🤖 AI Summary
Existing learning-based quadrotor navigation methods perform well in narrow obstacle environments but suffer significant performance degradation—particularly reduced success rates—when targets are fully occluded by large-scale static obstacles such as walls or terrain. To address this, we propose a reinforcement learning (RL) navigation framework that integrates privileged information with differentiable simulation: a time-to-goal map is introduced as a privileged input during training, and a yaw-alignment loss function is designed to explicitly guide the agent in circumnavigating large obstacles. Evaluated in photorealistic simulation, our method achieves an 86% navigation success rate—34 percentage points higher than baseline methods.
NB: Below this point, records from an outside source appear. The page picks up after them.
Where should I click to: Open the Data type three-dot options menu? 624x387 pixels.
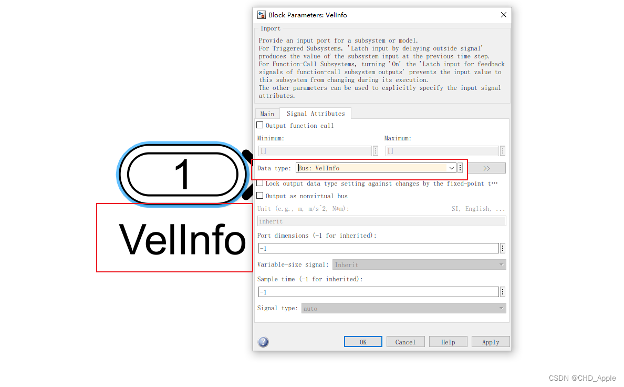[x=460, y=168]
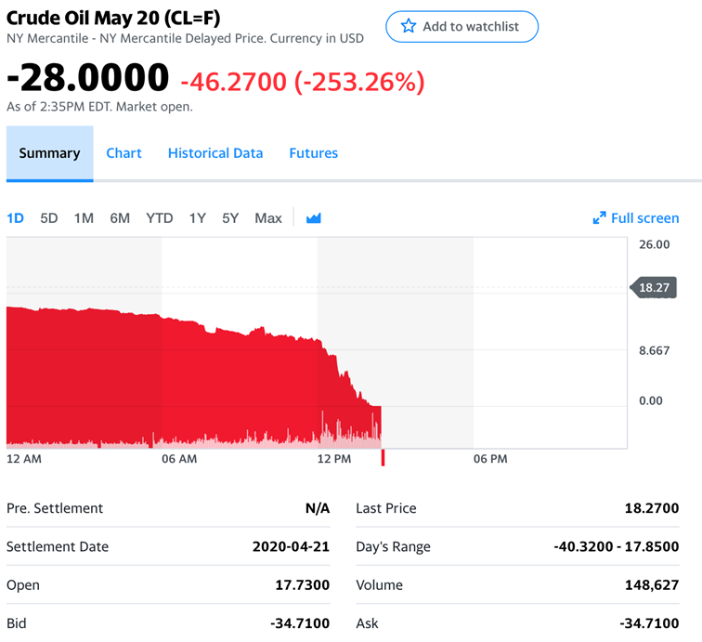Click the red price area of the chart
Screen dimensions: 702x642
[x=139, y=372]
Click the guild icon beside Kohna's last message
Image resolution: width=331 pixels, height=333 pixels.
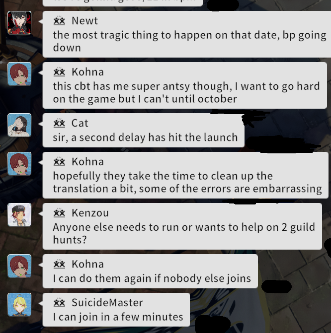coord(59,264)
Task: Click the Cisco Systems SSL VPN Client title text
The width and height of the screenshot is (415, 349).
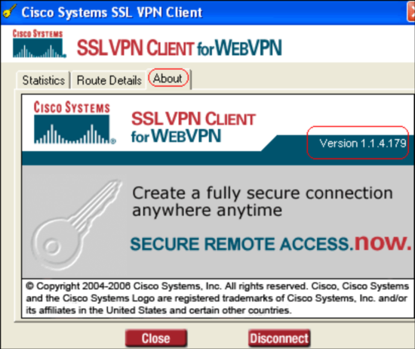Action: [x=112, y=12]
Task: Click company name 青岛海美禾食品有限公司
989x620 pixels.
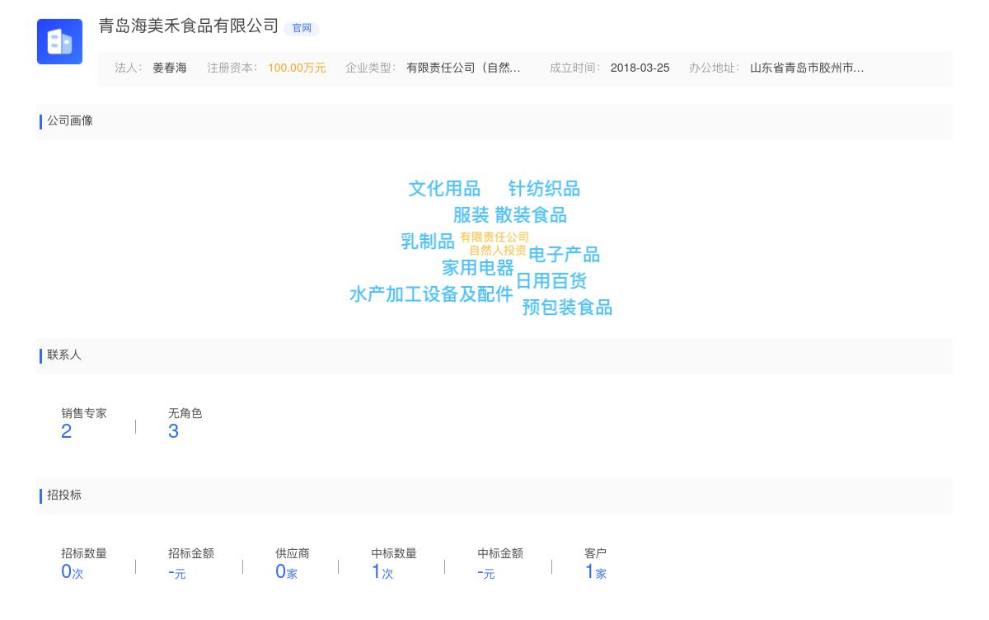Action: [186, 26]
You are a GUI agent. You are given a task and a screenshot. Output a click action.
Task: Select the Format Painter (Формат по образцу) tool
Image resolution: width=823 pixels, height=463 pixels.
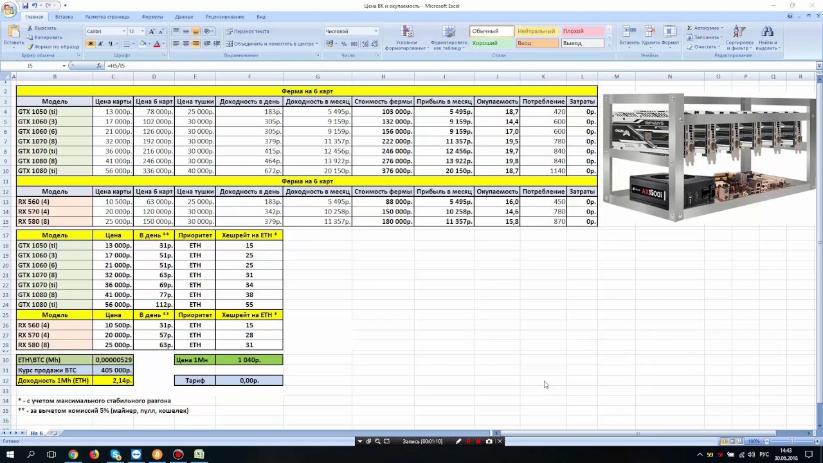coord(30,47)
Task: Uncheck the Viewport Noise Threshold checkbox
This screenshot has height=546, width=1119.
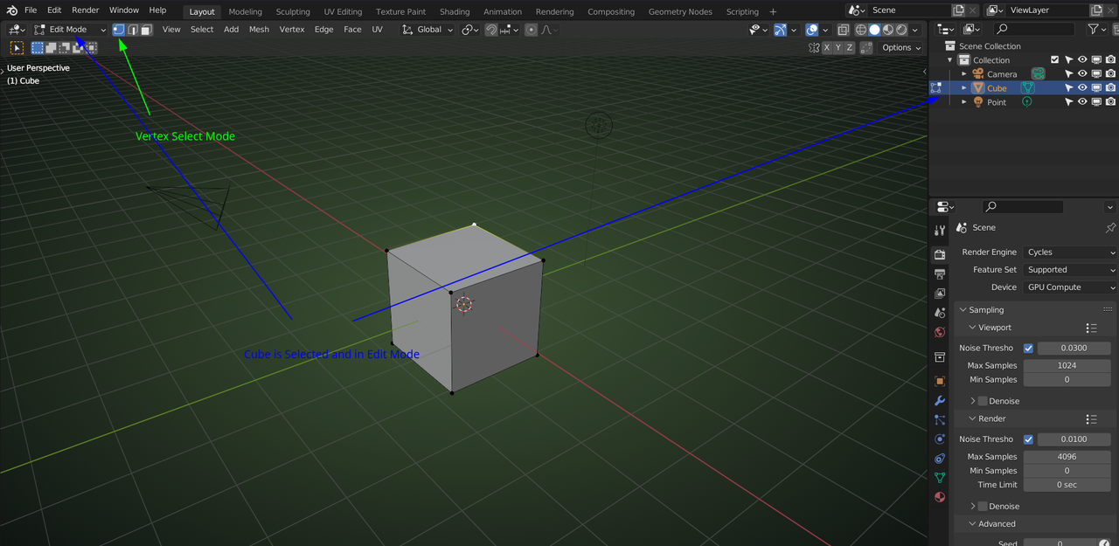Action: (x=1028, y=349)
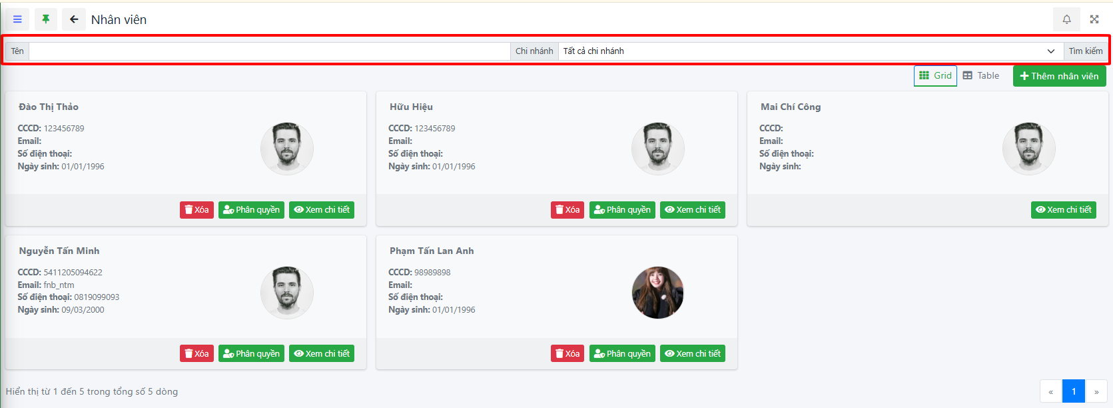Click Phạm Tấn Lan Anh's avatar photo

pos(658,293)
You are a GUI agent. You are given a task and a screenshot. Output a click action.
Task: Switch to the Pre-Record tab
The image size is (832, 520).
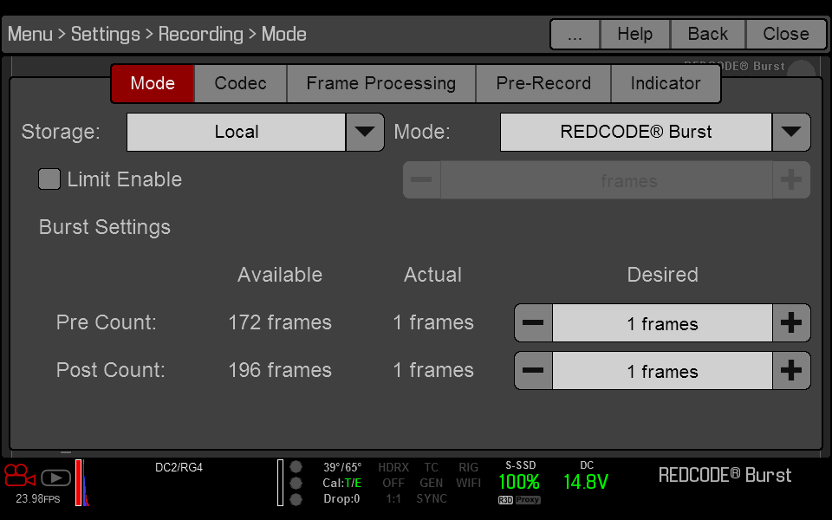543,83
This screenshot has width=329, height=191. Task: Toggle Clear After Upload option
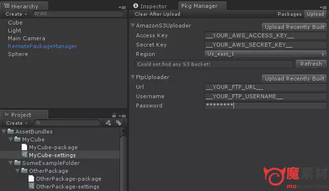tap(158, 14)
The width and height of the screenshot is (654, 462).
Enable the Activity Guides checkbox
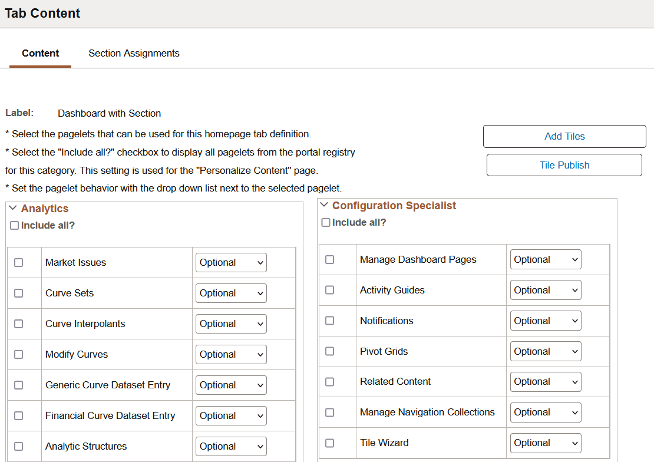[330, 290]
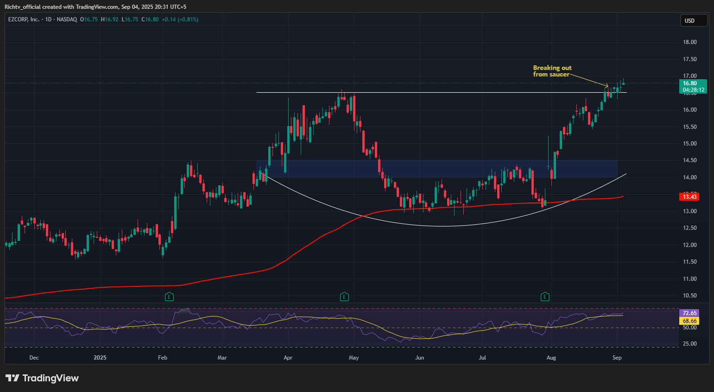This screenshot has width=714, height=392.
Task: Click the earnings E marker near August
Action: pyautogui.click(x=545, y=297)
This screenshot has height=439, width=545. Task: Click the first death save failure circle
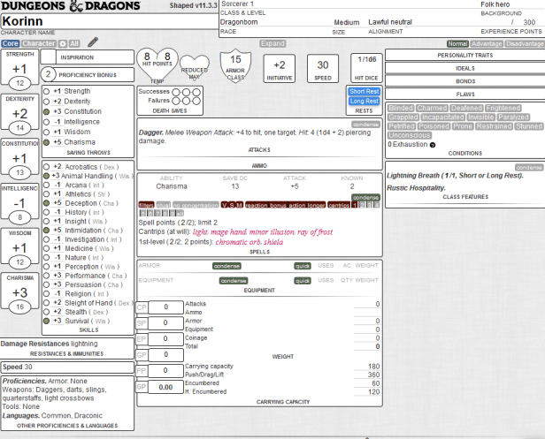176,100
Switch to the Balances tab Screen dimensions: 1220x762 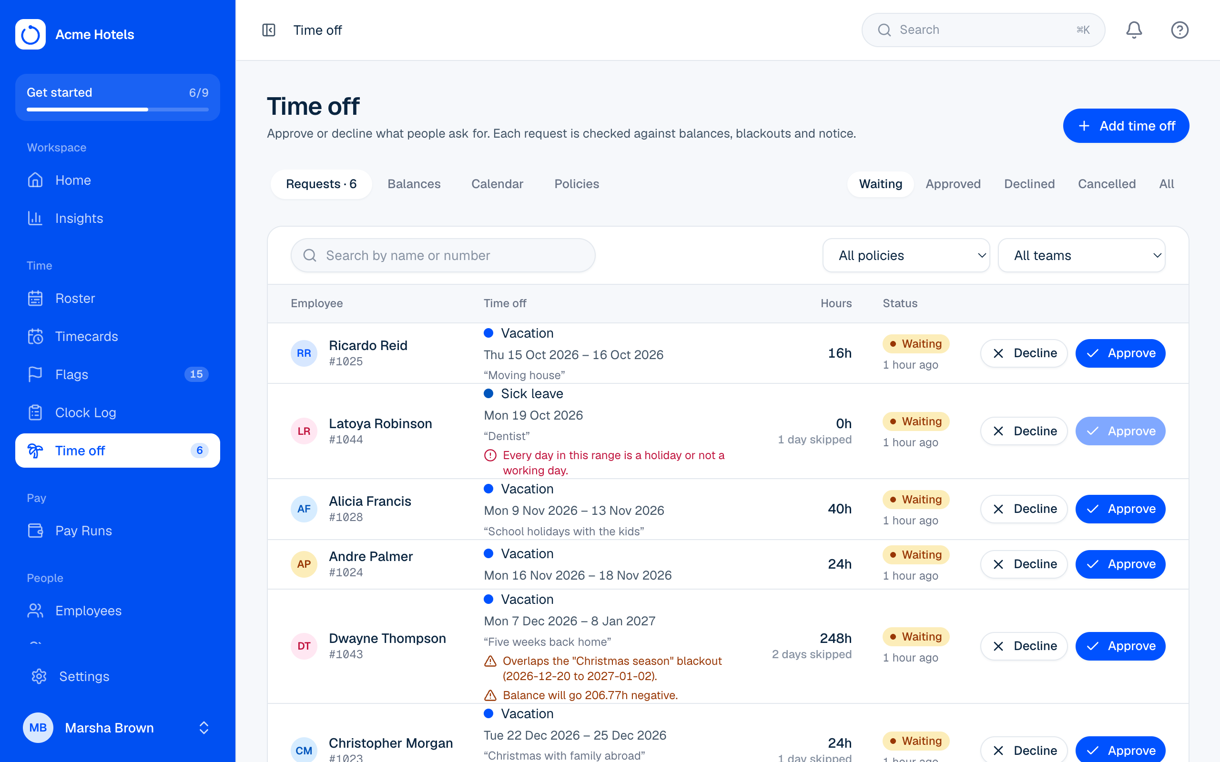point(414,184)
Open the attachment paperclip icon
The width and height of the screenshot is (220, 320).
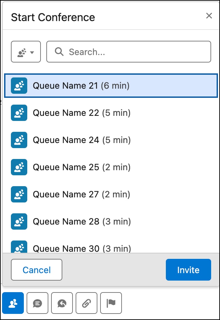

In real-world outdoor flight tests (20 trials, 589 m total distance, up to 4 m/s speed), it operates collision-free and stably under both daytime and nighttime conditions. Our core contribution lies in jointly embedding structured spatial priors (time-to-goal maps) and kinematic constraints (yaw alignment) into RL training, substantially improving robustness in occlusion-prone environments.
📝 Abstract
This paper presents a reinforcement learning-based quadrotor navigation method that leverages efficient differentiable simulation, novel loss functions, and privileged information to navigate around large obstacles. Prior learning-based methods perform well in scenes that exhibit narrow obstacles, but struggle when the goal location is blocked by large walls or terrain. In contrast, the proposed method utilizes time-of-arrival (ToA) maps as privileged information and a yaw alignment loss to guide the robot around large obstacles. The policy is evaluated in photo-realistic simulation environments containing large obstacles, sharp corners, and dead-ends. Our approach achieves an 86% success rate and outperforms baseline strategies by 34%. We deploy the policy onboard a custom quadrotor in outdoor cluttered environments both during the day and night. The policy is validated across 20 flights, covering 589 meters without collisions at speeds up to 4 m/s.